There is certainly some truth in that comment, and I think it's fair to say that nudists of any kind are going to be less able to propagate their ideas than the partisans of any other position that is able to use these platforms without restrictions. Personally speaking, based on what I've seen, it seems that nationalism and conspiracy theory—simple ideas that act on anger and fear—are privileged by the algorithms on these sites, and the mere presence of depictions of human nudity (evidently a critical component of naturist activists' prefigurative politics) will cause a lot of people to recoil before they can take in any ideas at all. But, still, it's true: a different policy would allow nudist-naturists to participate in public discourse to a larger degree than they can currently, it would allow them to perform a certain kind of activism-by-selfie (hashtag “normalize nudity” and all that) that other people could see, and all of this might have some marginal impact on the vitality of that subculture.

But it's a moot point, because it's not happening.

If the goal is to post naked selfies—and that largely seems to be what it's about—then it makes so much more sense to build new web infrastructure than to petition these companies to change their ways or, otherwise, petition governments to force them to change. Even before the recent Facebook vs. Australia showdown, the idea that governments can do anything, in most cases, is laughable in and of itself, and it's even more ridiculous to think that they would take up the cause of nudist-naturists! This is simply not a realistic approach to the problem, such as it is.

Enter Mastodon—and the fediverse more broadly.

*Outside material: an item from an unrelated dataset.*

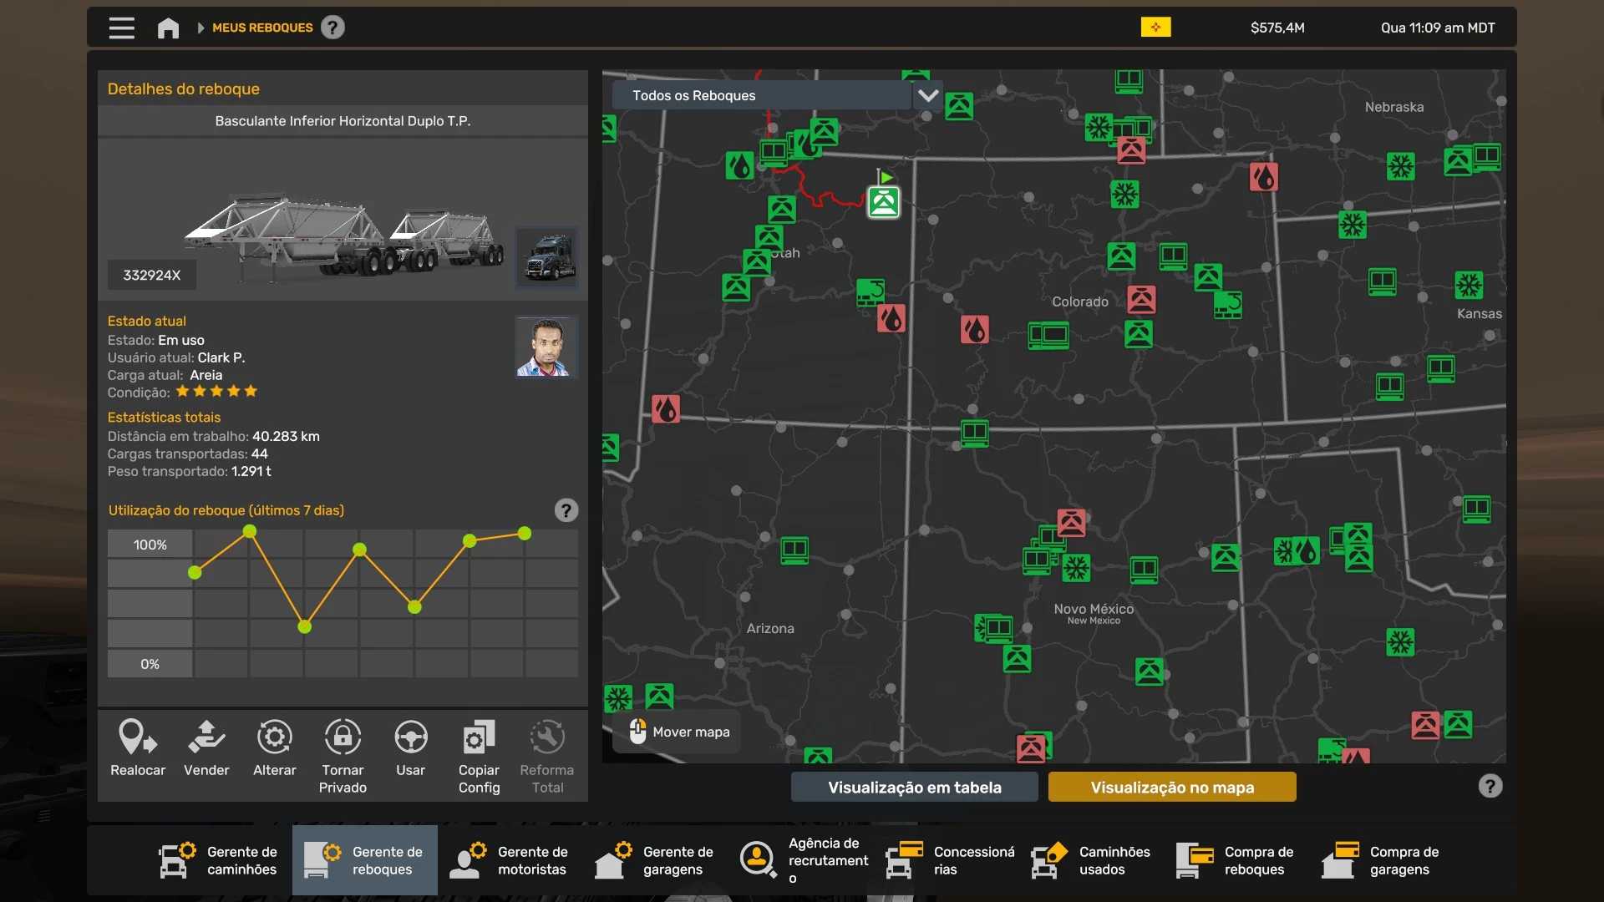Click the last utilization graph data point
The image size is (1604, 902).
pos(525,533)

Eugen Rochko et al. have been maintaining Mastodon, a Twitter-like microblogging software using the ActivityPub protocol, since 2016. ActivityPub is a decentralized protocol, like email. What that means is that anyone can set up their own “instance”, at their own URL, which will then be able to communicate with any other instance in a straightforward manner, just as an email from nu@gmail.com can go to nue@yahoo.fr without problem. It is relatively easy to set up a Mastodon instance, or to use an entirely different sort of software that uses ActivityPub (such as Pleroma, Misskey, Lemmy, among others), but which is still going to be able to interact with other ActivityPub-reliant services that serve the same “type” of content. The administrator(s) of each instance can then determine their own policies about what content they will allow, which instances they want to block (because all instances are “federated” by default, hence “fediverse”), and so on.

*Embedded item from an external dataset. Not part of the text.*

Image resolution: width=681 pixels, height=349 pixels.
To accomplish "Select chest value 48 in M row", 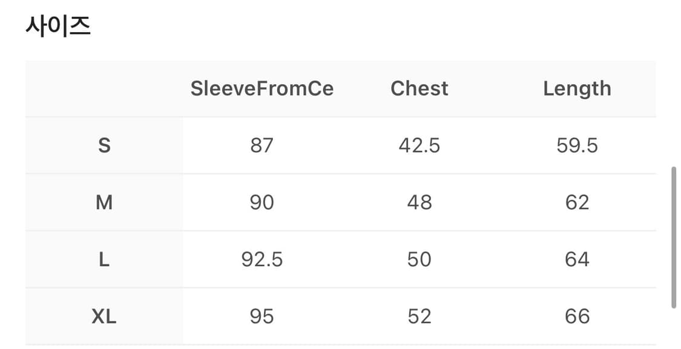I will [x=419, y=202].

In other words, it's a free-for-all where people can make their own rules about depictions of nudity or just about anything else. Governments may try to impose their rules over servers that are physically located within their jurisdictions, but they are much less likely to know about each small instance, much less likely to care about it, much less likely to know what to do about it.

The profit-seeking logics of bigger companies also don't really apply. Most instances are run at a loss, but a modest one, often sustainable on the salary of a single administrator or, otherwise, by a collection of people who are all willing to pitch in to pay the bills.

As far as a “public square” goes, the fediverse still has many less users than the big sites that have managed to corner the market in human attention, but that is to be expected. I don't think it's unreasonable to think that more users will show up, and I also think that, to the extent that this could be a good thing—or at least a superior option compared to other options, such as continuing to rely on Twitter, Facebook, et al.—there is some space for individual agency to have an effect, i.e. people can join up and encourage people they know to do the same. (I tend to think that the effect of people with larger followings, a StĂ©phane DeschĂȘnes for instance, might have a larger effect than relatively anonymous and obscure users saying the same.)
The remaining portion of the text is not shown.